● Collected data:
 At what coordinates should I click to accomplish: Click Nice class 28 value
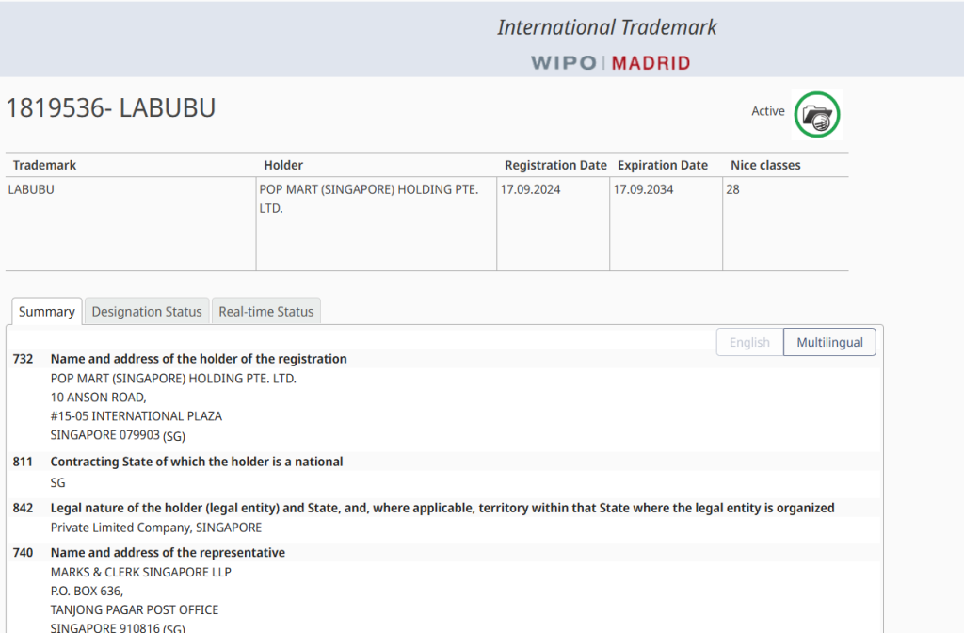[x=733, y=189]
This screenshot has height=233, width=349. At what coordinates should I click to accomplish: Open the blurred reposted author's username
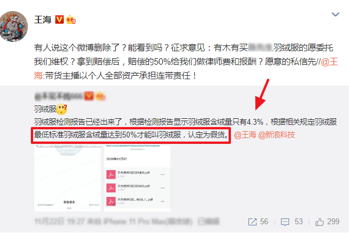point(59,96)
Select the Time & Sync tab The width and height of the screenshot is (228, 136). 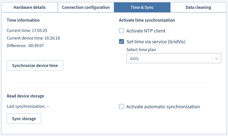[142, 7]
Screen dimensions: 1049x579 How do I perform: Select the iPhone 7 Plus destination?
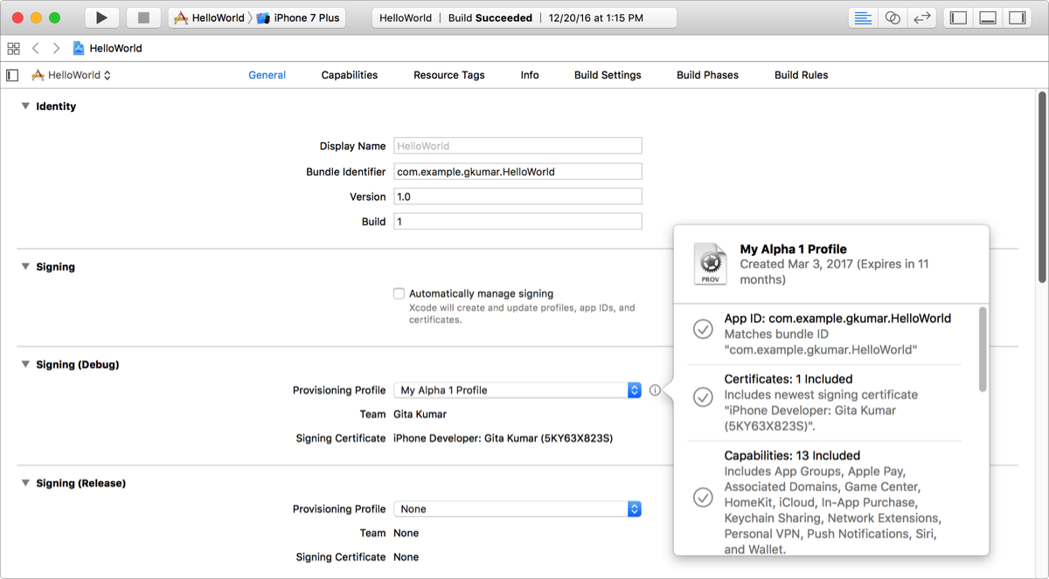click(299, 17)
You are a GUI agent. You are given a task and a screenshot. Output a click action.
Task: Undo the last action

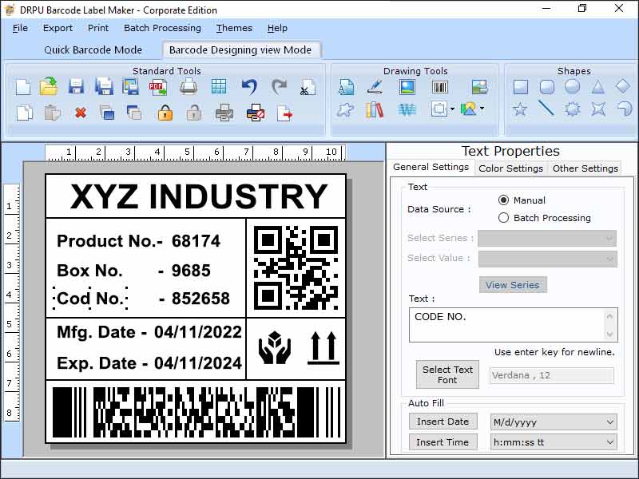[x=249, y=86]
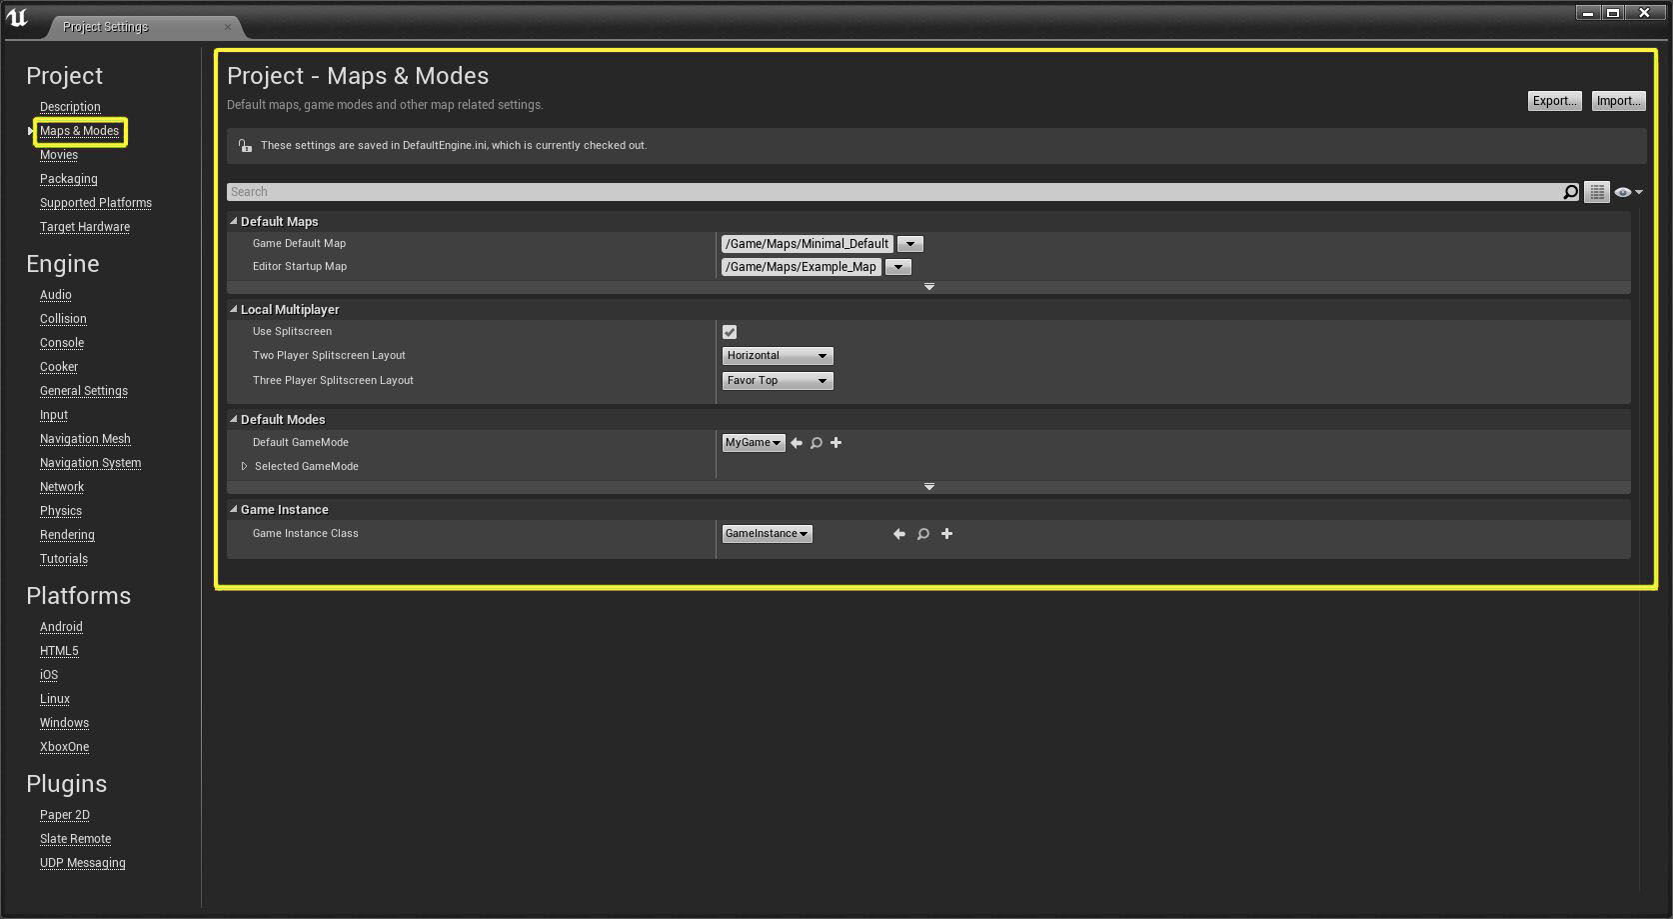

● Task instructions: All that belongs in the answer is the lines from the line with "You are a GUI" through the closing line of the entries, inclusive, transcribed exactly and free of pictures.

● Answer space:
You are a GUI agent. You are given a task and a screenshot. Output a click action.
Task: Undo the last action

[x=249, y=86]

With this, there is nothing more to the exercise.